EXERCISE REQUIREMENTS:
Check every line of the data below for the word "computer". Copy the ones that have it.

AVAILABLE RECORDS:
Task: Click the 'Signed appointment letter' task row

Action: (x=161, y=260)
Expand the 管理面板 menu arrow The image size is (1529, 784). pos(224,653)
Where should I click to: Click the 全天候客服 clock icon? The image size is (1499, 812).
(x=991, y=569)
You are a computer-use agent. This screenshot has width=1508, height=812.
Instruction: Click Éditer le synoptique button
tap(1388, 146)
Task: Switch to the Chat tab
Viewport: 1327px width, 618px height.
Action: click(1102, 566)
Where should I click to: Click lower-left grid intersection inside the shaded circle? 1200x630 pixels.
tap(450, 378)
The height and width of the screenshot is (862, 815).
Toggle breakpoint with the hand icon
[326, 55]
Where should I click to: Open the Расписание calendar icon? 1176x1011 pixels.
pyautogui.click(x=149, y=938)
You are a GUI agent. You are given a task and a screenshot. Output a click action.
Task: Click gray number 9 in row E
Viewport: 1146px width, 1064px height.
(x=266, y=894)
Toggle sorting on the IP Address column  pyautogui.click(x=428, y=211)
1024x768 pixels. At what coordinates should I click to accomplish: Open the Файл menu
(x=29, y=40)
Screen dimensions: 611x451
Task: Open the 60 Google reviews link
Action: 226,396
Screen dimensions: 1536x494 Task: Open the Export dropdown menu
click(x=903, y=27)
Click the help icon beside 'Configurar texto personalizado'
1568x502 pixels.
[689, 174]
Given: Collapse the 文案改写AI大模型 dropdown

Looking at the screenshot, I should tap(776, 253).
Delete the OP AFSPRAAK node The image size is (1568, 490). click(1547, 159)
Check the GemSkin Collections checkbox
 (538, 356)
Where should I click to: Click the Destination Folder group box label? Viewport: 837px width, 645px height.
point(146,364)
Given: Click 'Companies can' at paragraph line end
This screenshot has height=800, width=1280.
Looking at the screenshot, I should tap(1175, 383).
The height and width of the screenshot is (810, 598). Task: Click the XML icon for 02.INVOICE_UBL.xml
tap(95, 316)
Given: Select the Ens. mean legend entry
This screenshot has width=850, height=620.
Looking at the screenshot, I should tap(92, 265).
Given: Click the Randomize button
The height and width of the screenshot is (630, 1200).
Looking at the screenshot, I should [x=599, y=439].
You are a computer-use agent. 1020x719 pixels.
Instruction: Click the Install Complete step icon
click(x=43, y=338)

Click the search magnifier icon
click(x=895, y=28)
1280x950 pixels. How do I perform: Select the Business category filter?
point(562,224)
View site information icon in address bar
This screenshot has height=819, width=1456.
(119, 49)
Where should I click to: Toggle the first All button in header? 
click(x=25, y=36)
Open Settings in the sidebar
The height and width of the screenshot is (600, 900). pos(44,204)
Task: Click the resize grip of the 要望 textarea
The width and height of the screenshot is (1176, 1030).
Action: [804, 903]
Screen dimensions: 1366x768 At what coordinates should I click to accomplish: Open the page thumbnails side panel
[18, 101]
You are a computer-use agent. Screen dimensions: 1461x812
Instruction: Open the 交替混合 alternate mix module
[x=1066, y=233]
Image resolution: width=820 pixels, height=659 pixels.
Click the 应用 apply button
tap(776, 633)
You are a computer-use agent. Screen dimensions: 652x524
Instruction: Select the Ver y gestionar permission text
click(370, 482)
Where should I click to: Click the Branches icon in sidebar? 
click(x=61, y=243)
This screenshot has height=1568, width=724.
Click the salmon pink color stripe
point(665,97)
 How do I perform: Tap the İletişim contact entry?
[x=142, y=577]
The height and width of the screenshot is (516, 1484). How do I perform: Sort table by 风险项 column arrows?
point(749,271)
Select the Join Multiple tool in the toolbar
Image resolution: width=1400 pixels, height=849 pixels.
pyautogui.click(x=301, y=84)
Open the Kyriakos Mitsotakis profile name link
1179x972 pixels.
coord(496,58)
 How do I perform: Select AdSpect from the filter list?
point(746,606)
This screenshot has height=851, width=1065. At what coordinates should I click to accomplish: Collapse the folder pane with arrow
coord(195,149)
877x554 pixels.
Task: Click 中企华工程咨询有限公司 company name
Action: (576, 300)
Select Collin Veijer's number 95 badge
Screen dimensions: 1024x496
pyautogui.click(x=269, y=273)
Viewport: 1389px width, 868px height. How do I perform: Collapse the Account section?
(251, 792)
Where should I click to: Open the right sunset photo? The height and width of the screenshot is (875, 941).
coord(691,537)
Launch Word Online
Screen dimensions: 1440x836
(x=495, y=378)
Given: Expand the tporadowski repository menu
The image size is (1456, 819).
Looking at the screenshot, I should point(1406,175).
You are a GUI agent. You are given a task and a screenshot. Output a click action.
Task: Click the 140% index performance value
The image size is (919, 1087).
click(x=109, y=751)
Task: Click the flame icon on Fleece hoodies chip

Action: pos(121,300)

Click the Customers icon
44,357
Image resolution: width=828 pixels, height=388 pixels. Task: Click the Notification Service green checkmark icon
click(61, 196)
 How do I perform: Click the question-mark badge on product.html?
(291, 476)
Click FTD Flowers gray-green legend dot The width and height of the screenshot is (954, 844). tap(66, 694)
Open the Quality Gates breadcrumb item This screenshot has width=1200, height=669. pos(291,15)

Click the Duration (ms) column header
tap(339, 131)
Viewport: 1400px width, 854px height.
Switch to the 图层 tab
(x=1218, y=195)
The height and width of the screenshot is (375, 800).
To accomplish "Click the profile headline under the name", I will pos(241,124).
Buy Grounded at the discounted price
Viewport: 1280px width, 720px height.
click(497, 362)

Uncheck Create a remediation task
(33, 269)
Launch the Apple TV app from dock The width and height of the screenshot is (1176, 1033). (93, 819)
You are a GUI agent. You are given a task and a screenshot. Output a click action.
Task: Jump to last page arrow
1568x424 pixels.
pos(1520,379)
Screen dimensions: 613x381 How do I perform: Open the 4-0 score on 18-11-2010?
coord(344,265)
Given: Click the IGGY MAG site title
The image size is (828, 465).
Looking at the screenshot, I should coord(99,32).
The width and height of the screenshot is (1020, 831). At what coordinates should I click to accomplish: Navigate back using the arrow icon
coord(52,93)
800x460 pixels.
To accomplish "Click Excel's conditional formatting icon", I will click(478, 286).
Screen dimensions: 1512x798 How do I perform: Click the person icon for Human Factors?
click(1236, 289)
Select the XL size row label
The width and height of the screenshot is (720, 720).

FINISHED TASK:
You are a computer-use agent. This screenshot has width=1508, height=812.
You are a computer-use agent. 1020x719 pixels.
You are a computer-use agent. Screen dimensions: 1461x812
You are a computer-use agent. Screen dimensions: 652x524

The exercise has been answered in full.